The grin on his mouth is definitely nothing but raw, playful impudence. Whatever reaction he'd been going for, he must have gotten it -- but in his defense, the look in his eye isn't at all lofty and doesn't give an indication that for a moment he believes Kanda wouldn't pick up a sawtoothed knife and go after his leg, even though he's absolutely (well, absolutely ninety-five percent) sure he actually wouldn't.

He also doesn't say But, Boss, it hurt a lot! It hurts right here! It hurts in my heart! We're friends, right?!

That would have brought the chances of 'general safety' and 'living to see tomorrow' down to about sixty-percent.

When dealing with Kanda, Ravi understands he can't blame Kanda for losing his mind and throwing a fit any more than he could blame a bear for eating a small child with honey on its head. It's just its nature -- and that kid should have known better before he decided to go walking in the woods with a honey head.

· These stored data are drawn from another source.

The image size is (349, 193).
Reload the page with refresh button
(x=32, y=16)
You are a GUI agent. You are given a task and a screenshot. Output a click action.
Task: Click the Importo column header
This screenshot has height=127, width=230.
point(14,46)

Instead, he settles for something as equally annoying: "Hey, boss -- if y'really did that, betcha they have technology t'replace it! Betcha they could make it reaaaaaaaaaaaaaaal intimidating-like!" It's here that he gets too into his demonstration, setting his rice down for the purpose of cheerfully throwing both hands into the air, as if making a gesture to denote something large. "It'd be made'a metal an'have, like, six -- no, seven huge lasers!" Lasers are a new thing for Ravi, and he probably isn't going to drop the idea of them any time soon. "It'd be so cool~ kinda like Allen's arm, 'cept not as freaky since it wouldn't be natural!"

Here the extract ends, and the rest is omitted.